Naturespeak A naturalist's view of the world

December 1, 2009

Talking Fat

Filed under: Uncategorized — wykes @ 10:29 pm

The Mystic Aquarium in Connecticut has the largest Beluga Whale exhibit in North America (outside of the wild, that is). I visited with the facility’s three whales while in the company of a whole gang of fellow naturalists last week. Normally reporting on a zoo or aquarium visit is not my usual fare but this occasion offered something a bit different. We were allowed to go behind the fence and directly approach the waters edge where these wonderful white beasts live. One of the belugas, a milky white male named Inuk (“the old man”), spotted us and immediately approached to get a better view of the new set of humans entering his realm. He repeatedly rose his head out of the water and eyed us from only ten feet away and started to talk . Unfortunately none of us were fluent, or even remotely acquainted with his language, so we simply laughed back.

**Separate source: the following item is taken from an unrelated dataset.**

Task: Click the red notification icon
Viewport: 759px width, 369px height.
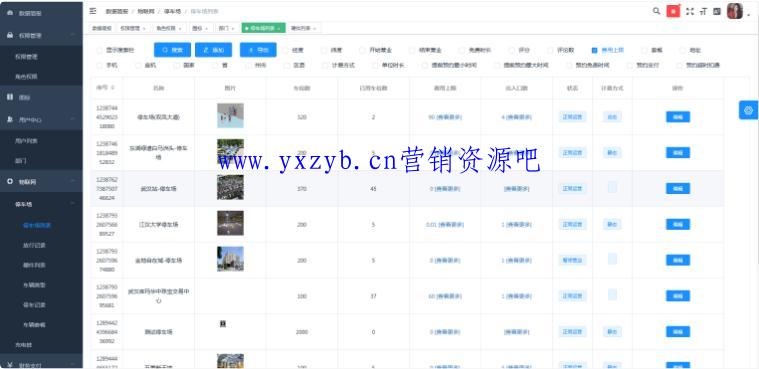Action: click(x=673, y=11)
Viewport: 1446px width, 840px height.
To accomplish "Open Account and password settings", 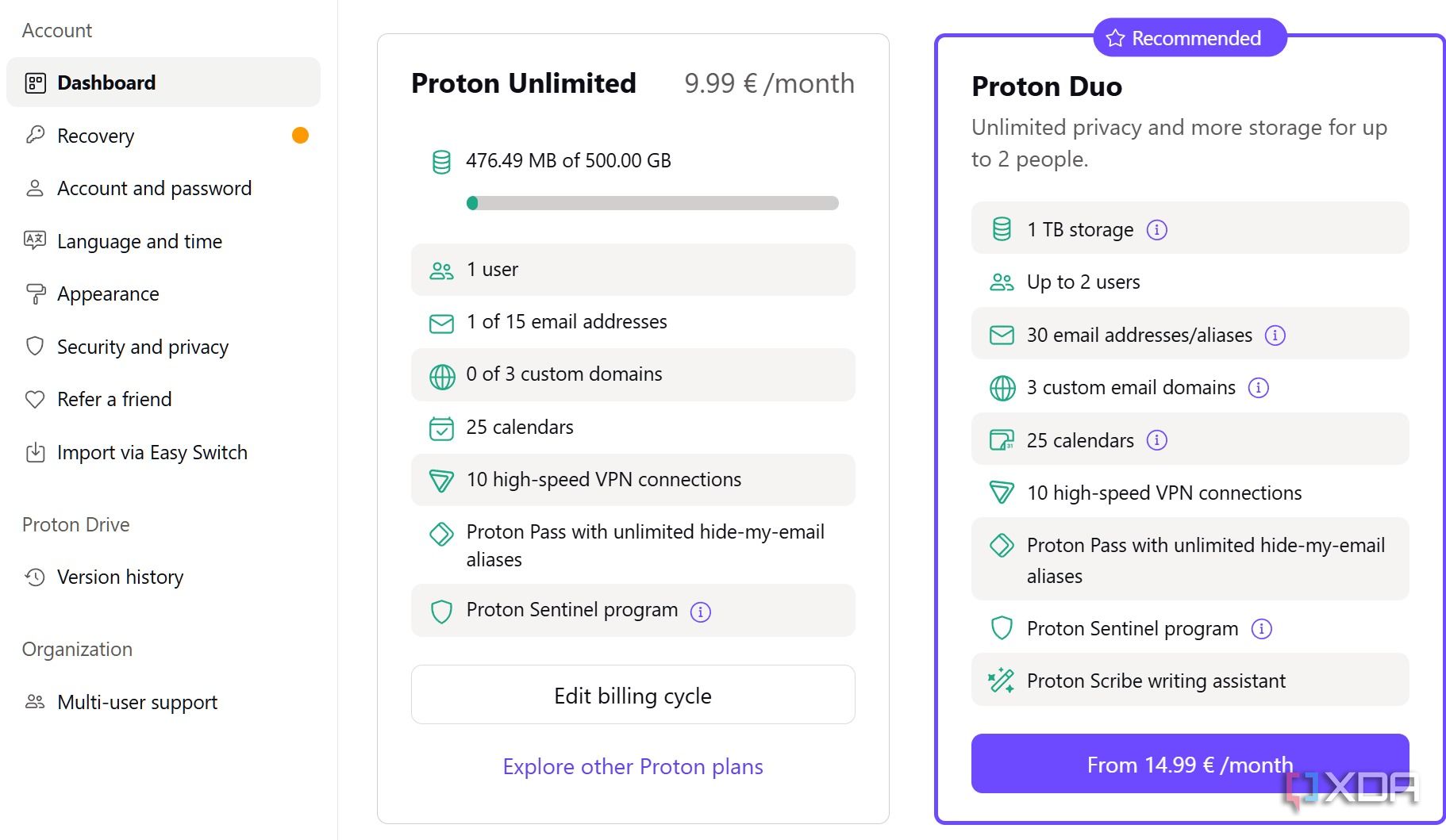I will coord(154,188).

Apparently confirmed in his view that two leggers are incapable of speech, Inuk soon returned to his underwater ways and remained silent for the rest of our visit. Belugas are the only whale species equipped with a flexible neck (all other whales have fused vertebrae) and I’m confident he shook his head at our vocal ineptitude. Fortunately this human was equipped with a recorder and I was able to capture a snippet of his speech (listen here). Inuk’s utterings consisted of a set of two vocalizations followed by a breath of air from his blowhole. You’ll need to play it several times to get a full sense of this and you’ll need to excuse the giggling sapien noises along the way.

I considered this a rare opportunity to hear whaletalk first hand – without an underwater microphone or water column in the way. All whales vocalize and most use ultrasonic sounds to navigate. Their incredibly intricate sounds are meant for aqueous transmittal. Sound waves travel 1 mile/sec. in the water which is four times faster than air transmission. Water creatures, because they always have a full set of cell phone bars and unlimited minutes, tend to be a very chatty bunch. However, there is something magical about hearing some of these sounds dividing the dry air and striking the ear of a confirmed landlubber like I.

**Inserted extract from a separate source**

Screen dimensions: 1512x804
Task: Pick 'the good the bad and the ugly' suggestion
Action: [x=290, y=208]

Belugas are creatures of the high Arctic seas that surround the north pole and kiss the northern shores of both North America and
Siberia. They get their name from the Russian word for “white one” but they are commonly known by sailors as “canaries of the sea” because of their talkative nature. Depending on who you reference, these bleached whales are capable of 11 different sounds ranging from whistles and clicks to a variety of trills,  mews, and bell-like tones.  Not a single one of those sounds is made with the aide of vocal chords or through the open mouth. Flipper (another species of toothed whale) wasn’t really talking in those old T.V. shows!

All toothed whales, beluga included, essentially talk through their blowholes. They control the air flow between a set of inner air sacs and then project these vibrations through an oily fat structure called the melon.  On the beluga, the melon is easily visible as the bulge on the forehead (see below). Incredibly enough, the whale actually alters the shape of this fatty melon in order to project the sound with pinpoint accuracy at a selected target- whether it be a food source or a bunch of ignorant two-leggers. You could actually see this oval mass vibrate and quiver as the speech was delivered.

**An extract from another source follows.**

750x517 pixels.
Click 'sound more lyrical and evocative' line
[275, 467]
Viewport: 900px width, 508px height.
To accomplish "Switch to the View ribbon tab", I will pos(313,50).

Oddly enough, belugas do not have an open ear canal for listening to their own sounds. Their auditory canal is narrow and plugged with wax. The canal doesn’t even connect with the ear drum. Instead, incoming sounds are transmitted to the middle ear through a fat mass found in a cavity on the lower jaw. As you can see Belugas are fatheads in every sense of the word.

While we are on the subject of whale ears, one of the more fascinating aspects of our backroom aquarium tour was the chance to see “Steve.” Steve is a six foot nematode (roundworm) that was found in the ear cavity of a dead Fin Whale (see here and here). If you look at these pictures, by the way, Steve is the fellow in the container and not the one standing next to it. I realize this has nothing to do with belugas but I just wanted to share this for the sake of science.

At any rate, the only probable way that I could have communicated with Inuk’s inner ear would have been to stick my head underwater and grunt. Not only would that have been embarrassing to my fellow naturalists but would probably have resulted in some horribly disrespectful comment directed towards an intelligent being. Again, I remind you that I don’t know whalenese. Long ago the ancient Finlanders used to sing songs using a peculiar murmuring voice as a way to persuade belugas to come close to shore. Perhaps I can learn a few of these songs and be ready the next time I encounter a patient beluga.

1 Comment »

  1. Fascinating! Reading about the whales’ communication equipment reminded me of a trip I took to the Bronx (or was it Brooklyn?) Zoo several years ago. Like you, we were on a behind-the-scenes tour and our guide was telling us about an episode when they moved the elephants. One was left behind, and the others from their new (temporary) abode sent out subsonic calls to the missing one that shook the concrete walls and vibrated through the chests of the people. It’s amazing stuff.

    Was this trip one of the field trips at the NAI conference in NH last month?